== WHAT IS NEEDED ==
Rewrite the listing below, changing every "GUI agent" to "desktop assistant" and leaving everything else as it is.

....

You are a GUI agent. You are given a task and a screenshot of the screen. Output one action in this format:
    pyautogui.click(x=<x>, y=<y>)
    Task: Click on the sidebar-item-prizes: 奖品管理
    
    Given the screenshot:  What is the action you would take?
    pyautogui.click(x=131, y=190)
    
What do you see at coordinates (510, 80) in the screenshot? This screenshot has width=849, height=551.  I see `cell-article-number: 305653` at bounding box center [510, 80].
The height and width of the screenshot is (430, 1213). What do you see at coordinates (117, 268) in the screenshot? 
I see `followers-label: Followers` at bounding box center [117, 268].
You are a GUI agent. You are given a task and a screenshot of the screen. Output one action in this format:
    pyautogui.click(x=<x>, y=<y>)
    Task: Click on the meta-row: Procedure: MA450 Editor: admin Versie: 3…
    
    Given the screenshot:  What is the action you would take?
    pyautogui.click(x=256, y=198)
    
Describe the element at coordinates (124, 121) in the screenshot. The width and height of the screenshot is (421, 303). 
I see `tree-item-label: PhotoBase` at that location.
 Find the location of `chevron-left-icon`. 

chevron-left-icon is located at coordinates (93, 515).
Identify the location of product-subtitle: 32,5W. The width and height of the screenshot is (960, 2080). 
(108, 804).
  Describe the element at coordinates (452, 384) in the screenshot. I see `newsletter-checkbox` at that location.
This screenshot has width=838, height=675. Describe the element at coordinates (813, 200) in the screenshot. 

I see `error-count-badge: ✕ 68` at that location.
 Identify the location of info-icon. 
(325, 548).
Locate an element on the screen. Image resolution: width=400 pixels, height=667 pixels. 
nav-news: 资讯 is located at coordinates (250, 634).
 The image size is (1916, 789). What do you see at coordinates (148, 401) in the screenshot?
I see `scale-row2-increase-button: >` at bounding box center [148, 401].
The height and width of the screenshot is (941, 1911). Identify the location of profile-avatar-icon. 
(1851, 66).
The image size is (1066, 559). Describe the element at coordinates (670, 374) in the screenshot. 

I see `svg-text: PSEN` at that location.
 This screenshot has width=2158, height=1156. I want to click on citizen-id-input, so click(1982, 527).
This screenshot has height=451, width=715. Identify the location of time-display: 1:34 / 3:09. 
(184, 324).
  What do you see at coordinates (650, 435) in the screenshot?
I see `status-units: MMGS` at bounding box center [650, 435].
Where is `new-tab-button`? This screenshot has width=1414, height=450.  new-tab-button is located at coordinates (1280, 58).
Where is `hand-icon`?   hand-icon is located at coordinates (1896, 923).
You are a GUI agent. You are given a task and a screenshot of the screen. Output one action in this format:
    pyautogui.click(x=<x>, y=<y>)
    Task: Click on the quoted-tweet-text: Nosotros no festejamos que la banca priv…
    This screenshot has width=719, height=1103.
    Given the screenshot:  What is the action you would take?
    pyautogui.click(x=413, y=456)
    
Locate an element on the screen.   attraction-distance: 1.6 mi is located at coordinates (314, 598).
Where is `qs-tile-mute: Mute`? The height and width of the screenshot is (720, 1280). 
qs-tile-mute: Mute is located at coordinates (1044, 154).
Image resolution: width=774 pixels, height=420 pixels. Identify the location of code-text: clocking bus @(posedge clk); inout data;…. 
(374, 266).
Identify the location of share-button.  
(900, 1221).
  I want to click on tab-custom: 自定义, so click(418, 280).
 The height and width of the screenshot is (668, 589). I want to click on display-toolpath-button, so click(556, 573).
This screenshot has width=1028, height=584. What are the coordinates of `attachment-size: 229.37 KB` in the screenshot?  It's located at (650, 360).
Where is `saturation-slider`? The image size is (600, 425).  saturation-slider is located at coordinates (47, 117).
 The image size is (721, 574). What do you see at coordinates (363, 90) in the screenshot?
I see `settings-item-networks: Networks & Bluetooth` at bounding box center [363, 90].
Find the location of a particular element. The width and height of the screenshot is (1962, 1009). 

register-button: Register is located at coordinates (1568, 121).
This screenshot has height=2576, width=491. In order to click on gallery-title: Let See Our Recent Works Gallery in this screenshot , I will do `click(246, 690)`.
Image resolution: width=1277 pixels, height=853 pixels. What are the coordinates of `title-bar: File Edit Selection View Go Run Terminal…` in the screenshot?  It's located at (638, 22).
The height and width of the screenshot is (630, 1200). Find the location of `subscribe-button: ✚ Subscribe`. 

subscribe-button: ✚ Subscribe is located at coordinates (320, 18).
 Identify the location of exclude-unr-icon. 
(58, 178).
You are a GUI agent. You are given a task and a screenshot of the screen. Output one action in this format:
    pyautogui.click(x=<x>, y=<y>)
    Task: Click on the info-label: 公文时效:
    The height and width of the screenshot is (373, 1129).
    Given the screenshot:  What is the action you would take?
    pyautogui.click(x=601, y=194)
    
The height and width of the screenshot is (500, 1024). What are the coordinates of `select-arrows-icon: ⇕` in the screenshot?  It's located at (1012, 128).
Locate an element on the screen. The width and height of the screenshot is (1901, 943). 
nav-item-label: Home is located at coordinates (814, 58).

....

== TASK RESULT ==
You are a desktop assistant. You are given a task and a screenshot of the screen. Output one action in this format:
    pyautogui.click(x=<x>, y=<y>)
    Task: Click on the sidebar-item-prizes: 奖品管理
    
    Given the screenshot:  What is the action you would take?
    pyautogui.click(x=131, y=190)
    
What do you see at coordinates (510, 80) in the screenshot? This screenshot has width=849, height=551.  I see `cell-article-number: 305653` at bounding box center [510, 80].
The height and width of the screenshot is (430, 1213). What do you see at coordinates (117, 268) in the screenshot? 
I see `followers-label: Followers` at bounding box center [117, 268].
You are a desktop assistant. You are given a task and a screenshot of the screen. Output one action in this format:
    pyautogui.click(x=<x>, y=<y>)
    Task: Click on the meta-row: Procedure: MA450 Editor: admin Versie: 3…
    
    Given the screenshot:  What is the action you would take?
    pyautogui.click(x=256, y=198)
    
Describe the element at coordinates (124, 121) in the screenshot. The width and height of the screenshot is (421, 303). 
I see `tree-item-label: PhotoBase` at that location.
 Find the location of `chevron-left-icon`. 

chevron-left-icon is located at coordinates (93, 515).
Identify the location of product-subtitle: 32,5W. The width and height of the screenshot is (960, 2080). 
(108, 804).
  Describe the element at coordinates (452, 384) in the screenshot. I see `newsletter-checkbox` at that location.
This screenshot has width=838, height=675. Describe the element at coordinates (813, 200) in the screenshot. 

I see `error-count-badge: ✕ 68` at that location.
 Identify the location of info-icon. 
(325, 548).
Locate an element on the screen. Image resolution: width=400 pixels, height=667 pixels. 
nav-news: 资讯 is located at coordinates (250, 634).
 The image size is (1916, 789). What do you see at coordinates (148, 401) in the screenshot?
I see `scale-row2-increase-button: >` at bounding box center [148, 401].
The height and width of the screenshot is (941, 1911). Identify the location of profile-avatar-icon. 
(1851, 66).
The image size is (1066, 559). Describe the element at coordinates (670, 374) in the screenshot. 

I see `svg-text: PSEN` at that location.
 This screenshot has width=2158, height=1156. I want to click on citizen-id-input, so click(1982, 527).
This screenshot has height=451, width=715. Identify the location of time-display: 1:34 / 3:09. 
(184, 324).
  What do you see at coordinates (650, 435) in the screenshot?
I see `status-units: MMGS` at bounding box center [650, 435].
Where is `new-tab-button`? This screenshot has width=1414, height=450.  new-tab-button is located at coordinates (1280, 58).
Where is `hand-icon`?   hand-icon is located at coordinates (1896, 923).
You are a desktop assistant. You are given a task and a screenshot of the screen. Output one action in this format:
    pyautogui.click(x=<x>, y=<y>)
    Task: Click on the quoted-tweet-text: Nosotros no festejamos que la banca priv…
    This screenshot has width=719, height=1103.
    Given the screenshot:  What is the action you would take?
    pyautogui.click(x=413, y=456)
    
Locate an element on the screen.   attraction-distance: 1.6 mi is located at coordinates (314, 598).
Where is `qs-tile-mute: Mute`? The height and width of the screenshot is (720, 1280). 
qs-tile-mute: Mute is located at coordinates (1044, 154).
Image resolution: width=774 pixels, height=420 pixels. Identify the location of code-text: clocking bus @(posedge clk); inout data;…. 
(374, 266).
Identify the location of share-button.  
(900, 1221).
  I want to click on tab-custom: 自定义, so click(418, 280).
 The height and width of the screenshot is (668, 589). I want to click on display-toolpath-button, so click(556, 573).
This screenshot has width=1028, height=584. What are the coordinates of `attachment-size: 229.37 KB` in the screenshot?  It's located at (650, 360).
Where is `saturation-slider`? The image size is (600, 425).  saturation-slider is located at coordinates (47, 117).
 The image size is (721, 574). What do you see at coordinates (363, 90) in the screenshot?
I see `settings-item-networks: Networks & Bluetooth` at bounding box center [363, 90].
Find the location of a particular element. The width and height of the screenshot is (1962, 1009). 

register-button: Register is located at coordinates (1568, 121).
This screenshot has height=2576, width=491. In order to click on gallery-title: Let See Our Recent Works Gallery in this screenshot , I will do `click(246, 690)`.
Image resolution: width=1277 pixels, height=853 pixels. What are the coordinates of `title-bar: File Edit Selection View Go Run Terminal…` in the screenshot?  It's located at (638, 22).
The height and width of the screenshot is (630, 1200). Find the location of `subscribe-button: ✚ Subscribe`. 

subscribe-button: ✚ Subscribe is located at coordinates (320, 18).
 Identify the location of exclude-unr-icon. 
(58, 178).
You are a desktop assistant. You are given a task and a screenshot of the screen. Output one action in this format:
    pyautogui.click(x=<x>, y=<y>)
    Task: Click on the info-label: 公文时效:
    The height and width of the screenshot is (373, 1129).
    Given the screenshot:  What is the action you would take?
    pyautogui.click(x=601, y=194)
    
The height and width of the screenshot is (500, 1024). What are the coordinates of `select-arrows-icon: ⇕` in the screenshot?  It's located at (1012, 128).
Locate an element on the screen. The width and height of the screenshot is (1901, 943). 
nav-item-label: Home is located at coordinates (814, 58).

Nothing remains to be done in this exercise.